Yeonmi Park considers herself a lucky woman. She was born in socialist North Korea in 1993. Her father was condemned to slave labor for importing and selling sugar and salt—a crime under the communist regime’s laws against black-marketeering. She was expelled from elementary school, receiving only the equivalent of a second-grade education. Her mother was arrested for illegally changing her residence. The family crashed into unspeakable poverty; Yeonmi suffered malnutrition and ate bugs to survive. At thirteen years old, she weighed but sixty pounds. With no hope of improving their situation, she and her mother escaped North Korea into China.

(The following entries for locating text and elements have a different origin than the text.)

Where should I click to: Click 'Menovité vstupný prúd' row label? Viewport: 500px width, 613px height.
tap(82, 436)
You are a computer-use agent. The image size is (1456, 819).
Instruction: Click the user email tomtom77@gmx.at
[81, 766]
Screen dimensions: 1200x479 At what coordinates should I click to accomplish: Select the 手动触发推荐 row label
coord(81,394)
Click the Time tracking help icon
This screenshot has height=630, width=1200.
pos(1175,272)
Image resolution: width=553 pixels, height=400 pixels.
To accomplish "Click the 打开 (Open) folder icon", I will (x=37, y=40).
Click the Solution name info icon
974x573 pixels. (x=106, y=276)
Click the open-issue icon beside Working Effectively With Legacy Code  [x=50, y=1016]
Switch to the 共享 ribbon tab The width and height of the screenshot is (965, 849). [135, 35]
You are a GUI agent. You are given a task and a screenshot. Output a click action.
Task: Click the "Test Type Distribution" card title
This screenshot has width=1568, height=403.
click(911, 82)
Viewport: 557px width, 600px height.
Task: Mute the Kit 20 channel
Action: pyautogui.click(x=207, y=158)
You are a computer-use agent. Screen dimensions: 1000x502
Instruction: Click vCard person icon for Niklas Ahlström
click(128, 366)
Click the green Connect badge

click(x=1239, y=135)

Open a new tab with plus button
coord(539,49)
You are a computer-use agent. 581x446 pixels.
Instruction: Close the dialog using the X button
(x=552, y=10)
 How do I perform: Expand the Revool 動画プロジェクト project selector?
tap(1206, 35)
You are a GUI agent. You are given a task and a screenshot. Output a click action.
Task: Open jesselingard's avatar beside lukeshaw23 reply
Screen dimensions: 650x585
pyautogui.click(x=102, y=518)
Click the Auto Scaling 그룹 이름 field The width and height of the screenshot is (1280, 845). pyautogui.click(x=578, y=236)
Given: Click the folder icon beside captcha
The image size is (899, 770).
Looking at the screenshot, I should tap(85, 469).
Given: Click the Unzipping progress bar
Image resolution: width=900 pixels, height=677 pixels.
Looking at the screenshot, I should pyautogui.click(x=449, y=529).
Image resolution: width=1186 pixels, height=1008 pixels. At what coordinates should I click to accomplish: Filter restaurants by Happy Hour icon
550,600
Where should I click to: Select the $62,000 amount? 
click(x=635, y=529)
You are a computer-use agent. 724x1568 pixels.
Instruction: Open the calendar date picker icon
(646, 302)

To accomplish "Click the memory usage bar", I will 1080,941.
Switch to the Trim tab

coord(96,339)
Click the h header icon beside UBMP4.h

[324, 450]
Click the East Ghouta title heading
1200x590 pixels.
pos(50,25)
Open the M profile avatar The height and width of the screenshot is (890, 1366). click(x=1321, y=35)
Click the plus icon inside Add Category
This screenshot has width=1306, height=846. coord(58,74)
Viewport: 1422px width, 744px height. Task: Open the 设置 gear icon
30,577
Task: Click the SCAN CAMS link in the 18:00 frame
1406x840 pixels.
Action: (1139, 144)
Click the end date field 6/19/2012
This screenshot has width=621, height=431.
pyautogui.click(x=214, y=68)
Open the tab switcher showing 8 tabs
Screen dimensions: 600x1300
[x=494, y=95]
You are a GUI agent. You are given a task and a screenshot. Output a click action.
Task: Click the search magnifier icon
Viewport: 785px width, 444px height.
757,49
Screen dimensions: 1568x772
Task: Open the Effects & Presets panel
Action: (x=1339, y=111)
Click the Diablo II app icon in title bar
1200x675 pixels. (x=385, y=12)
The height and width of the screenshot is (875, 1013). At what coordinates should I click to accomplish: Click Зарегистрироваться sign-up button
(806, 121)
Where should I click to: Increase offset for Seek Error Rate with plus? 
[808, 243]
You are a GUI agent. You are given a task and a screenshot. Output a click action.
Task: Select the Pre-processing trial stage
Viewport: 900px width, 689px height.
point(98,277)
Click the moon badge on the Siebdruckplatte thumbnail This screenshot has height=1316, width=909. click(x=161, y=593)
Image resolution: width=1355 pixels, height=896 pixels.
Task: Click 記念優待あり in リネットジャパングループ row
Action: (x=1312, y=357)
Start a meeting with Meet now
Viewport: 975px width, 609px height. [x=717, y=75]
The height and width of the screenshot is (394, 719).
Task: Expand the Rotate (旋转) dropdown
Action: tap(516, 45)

There, their troubles continued. Those who helped them leave North Korea were sex traffickers who subjected them to misery for years before they managed to escape. Eventually, she and her mother trudged mile after mile in the brutally cold Gobi Desert to reach Mongolia, where authorities threatened to return them to communist China. Mother and daughter vowed to commit suicide with their razors—and only then did the government officials relent. Yeonmi was finally permitted to defect to the relative freedom of South Korea, and, eventually, to America.1

Today, Yeonmi Park is the successful author of In Order to Live: A North Korean Girl’s Journey to Freedom, and she speaks out on Korean and American political issues. As an activist for the rights of North Koreans and oppressed persons globally, she savors the relative freedom of life in America. She has said, “When I came to this land [the United States] I just felt a spirit of justice,” and that “the best thing I could have given [my son] is American citizenship.”2

Why is life so grotesquely brutal under communism and similar politico-economic systems? Why is life so much better in freer, more capitalist countries?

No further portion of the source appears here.